### Exercise aim
Identify each line below containing the string "arrow" and copy it.

──────

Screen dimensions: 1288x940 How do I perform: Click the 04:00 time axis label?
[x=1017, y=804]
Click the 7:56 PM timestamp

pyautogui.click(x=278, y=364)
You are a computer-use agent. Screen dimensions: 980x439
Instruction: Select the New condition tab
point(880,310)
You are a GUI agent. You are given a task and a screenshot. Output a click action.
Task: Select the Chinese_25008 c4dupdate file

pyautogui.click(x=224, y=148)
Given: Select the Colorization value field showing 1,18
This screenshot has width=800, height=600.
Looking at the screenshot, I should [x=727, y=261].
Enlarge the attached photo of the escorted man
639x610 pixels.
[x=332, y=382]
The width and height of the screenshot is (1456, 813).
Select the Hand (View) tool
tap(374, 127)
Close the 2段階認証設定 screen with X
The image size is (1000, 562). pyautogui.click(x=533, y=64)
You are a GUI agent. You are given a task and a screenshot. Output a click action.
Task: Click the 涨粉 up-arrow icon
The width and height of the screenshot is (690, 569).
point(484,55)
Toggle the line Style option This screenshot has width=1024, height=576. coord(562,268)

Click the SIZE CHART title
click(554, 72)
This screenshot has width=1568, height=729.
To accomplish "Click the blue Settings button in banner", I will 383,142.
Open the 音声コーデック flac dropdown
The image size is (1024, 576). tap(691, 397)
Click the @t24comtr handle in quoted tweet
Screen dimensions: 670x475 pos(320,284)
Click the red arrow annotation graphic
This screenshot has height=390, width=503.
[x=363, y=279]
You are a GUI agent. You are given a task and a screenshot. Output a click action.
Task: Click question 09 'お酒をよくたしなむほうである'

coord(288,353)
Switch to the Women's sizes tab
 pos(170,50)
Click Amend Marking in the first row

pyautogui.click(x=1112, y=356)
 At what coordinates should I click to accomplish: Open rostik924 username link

──────

### Exercise output
Task: Click the 涨粉 up-arrow icon
Click the red arrow annotation graphic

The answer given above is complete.